La responsabilité de Béji Caïd Essebsi dans l’émiettement actuel de son camp politique est très lourde
De ce fait, la force politique qui a pu rétablir l’équilibre sur la scène politique et parlementaire, face à Ennahdha, a éclaté durant la dernière législature en plusieurs morceaux – Nidaa Tounes et ses deux courants, Tahya Tounes, Machrou Tounes… Sans compter les nombreuses candidatures à l’élection présidentielle issues de ce parti. À cet égard, la responsabilité de Béji Caïd Essebsi dans l’émiettement actuel de son camp politique est très lourde.
Que révèle cette présidentielle anticipée sur l’équilibre des pouvoirs en Tunisie ?
Le décès de Béji Caïd Essebsi avant la fin du mandat a eu une conséquence « technique » directe, avec un impact politique évident. L’élection présidentielle précède désormais le scrutin législatif, ce qui donne encore plus d’importance à la première – en obligeant au passage Ennahdha à lancer un candidat, ce que le parti pouvait éviter dans l’ancienne configuration.
Mais il y a plus important : la prochaine configuration de l’Assemblée des représentants du peuple (ARP), avec l’inamovible bloc d’Ennahdha, la très probable entrée en lice des « forces de l’argent » – notamment Qalb Tounes et Aïch Tounsi – et des nostalgiques de Ben Ali, face à un émiettement des forces démocratiques et progressistes, est annonciatrice de beaucoup de risques.
Cela donnera une responsabilité accrue à la présidence de la République comme garante de la Constitution et des institutions et, surtout, comme arbitre ayant en vue l’intérêt suprême de la nation. D’où l’importance du choix de la bonne personne à cet égard.

Dans le quartier de Mellassine, à Tunis (image d'illustration). © Ons Abid pour JA
Pour vous, la Tunisie est-elle ingouvernable ?
Nous sommes dans une phase de transition, de crise. Et, en même temps, nous expérimentons une vie politique démocratique avec un vrai multipartisme. Durant ces phases, le taux de natalité et de mortalité des partis est très élevé. À titre d’exemple, le parti qui a gagné les élections législatives et présidentielle de 2014 a éclaté en morceaux et quasiment disparu. Le paysage politique et partisan est donc bien loin de s’être stabilisé.
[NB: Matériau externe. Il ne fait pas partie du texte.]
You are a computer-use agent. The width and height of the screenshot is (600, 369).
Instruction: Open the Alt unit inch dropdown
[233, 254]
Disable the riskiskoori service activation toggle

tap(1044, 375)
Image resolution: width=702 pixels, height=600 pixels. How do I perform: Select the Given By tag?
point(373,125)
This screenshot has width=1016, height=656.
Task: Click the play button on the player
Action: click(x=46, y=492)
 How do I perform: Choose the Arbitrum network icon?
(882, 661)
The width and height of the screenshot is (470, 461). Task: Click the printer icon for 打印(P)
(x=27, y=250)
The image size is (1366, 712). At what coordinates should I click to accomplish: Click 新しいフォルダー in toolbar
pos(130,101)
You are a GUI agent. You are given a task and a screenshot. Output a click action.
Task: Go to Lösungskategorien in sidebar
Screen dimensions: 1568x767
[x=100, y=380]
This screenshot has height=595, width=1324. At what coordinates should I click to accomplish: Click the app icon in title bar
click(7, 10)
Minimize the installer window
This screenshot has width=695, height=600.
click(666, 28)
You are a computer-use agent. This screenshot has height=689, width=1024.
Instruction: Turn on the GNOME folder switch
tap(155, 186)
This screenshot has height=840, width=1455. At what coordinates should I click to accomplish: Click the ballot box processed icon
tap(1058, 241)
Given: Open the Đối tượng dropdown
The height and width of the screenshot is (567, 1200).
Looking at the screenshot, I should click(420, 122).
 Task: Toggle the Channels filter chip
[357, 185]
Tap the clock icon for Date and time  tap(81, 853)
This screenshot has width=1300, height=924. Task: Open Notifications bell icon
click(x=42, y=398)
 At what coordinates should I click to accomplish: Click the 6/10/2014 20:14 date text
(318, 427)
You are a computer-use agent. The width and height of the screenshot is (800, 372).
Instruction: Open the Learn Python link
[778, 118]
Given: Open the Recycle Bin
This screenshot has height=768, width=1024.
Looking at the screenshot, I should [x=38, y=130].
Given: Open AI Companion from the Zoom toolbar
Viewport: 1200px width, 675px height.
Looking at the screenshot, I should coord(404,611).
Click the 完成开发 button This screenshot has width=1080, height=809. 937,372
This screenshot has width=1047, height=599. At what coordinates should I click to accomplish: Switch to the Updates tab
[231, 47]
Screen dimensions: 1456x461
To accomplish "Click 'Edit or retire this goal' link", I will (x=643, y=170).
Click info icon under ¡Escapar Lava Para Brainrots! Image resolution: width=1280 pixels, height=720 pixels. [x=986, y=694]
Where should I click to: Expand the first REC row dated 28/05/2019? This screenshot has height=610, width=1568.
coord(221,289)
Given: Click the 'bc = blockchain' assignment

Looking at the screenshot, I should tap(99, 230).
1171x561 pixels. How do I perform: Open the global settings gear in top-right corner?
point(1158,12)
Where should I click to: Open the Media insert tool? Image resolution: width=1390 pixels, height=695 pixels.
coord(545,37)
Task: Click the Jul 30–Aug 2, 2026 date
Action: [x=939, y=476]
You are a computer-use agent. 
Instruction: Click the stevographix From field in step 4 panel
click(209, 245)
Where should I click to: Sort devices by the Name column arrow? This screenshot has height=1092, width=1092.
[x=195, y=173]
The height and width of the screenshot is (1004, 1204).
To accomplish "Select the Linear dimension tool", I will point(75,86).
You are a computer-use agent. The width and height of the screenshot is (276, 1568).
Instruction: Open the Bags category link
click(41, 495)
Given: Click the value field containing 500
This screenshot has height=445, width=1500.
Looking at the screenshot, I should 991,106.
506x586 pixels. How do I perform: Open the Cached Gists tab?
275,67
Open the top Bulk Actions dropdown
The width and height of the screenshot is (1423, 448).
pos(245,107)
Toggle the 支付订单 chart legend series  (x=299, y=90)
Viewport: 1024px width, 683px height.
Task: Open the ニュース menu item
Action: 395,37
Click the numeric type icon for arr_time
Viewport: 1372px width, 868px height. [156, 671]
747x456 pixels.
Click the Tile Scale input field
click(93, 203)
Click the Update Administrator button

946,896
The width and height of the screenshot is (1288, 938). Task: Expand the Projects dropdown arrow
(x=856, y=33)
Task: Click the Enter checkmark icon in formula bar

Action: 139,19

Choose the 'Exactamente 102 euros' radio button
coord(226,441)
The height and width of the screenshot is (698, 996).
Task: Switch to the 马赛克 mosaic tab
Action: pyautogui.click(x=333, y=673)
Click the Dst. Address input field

Comment expliquer ces clivages ?
Ils sont essentiellement liés aux questions sociétale et identitaire, dus notamment à l’entrée en scène de l’islam politique. Par ailleurs, les raisons profondes de la révolution tunisienne, avant tout économiques et sociales (fort chômage, inégalités, voire fracture territoriale entre le littoral et le reste du pays), n’ont pas encore été abordées sérieusement.
Dès lors, le pays est difficilement gouvernable, non seulement à cause de la configuration partisane et parlementaire qui ne donne pas de majorité claire, mais surtout parce que les élites politiques actuelles manquent de légitimité aux yeux des Tunisiens. C’est ce que le philosophe Antonio Gramsci appelait une « crise d’hégémonie ».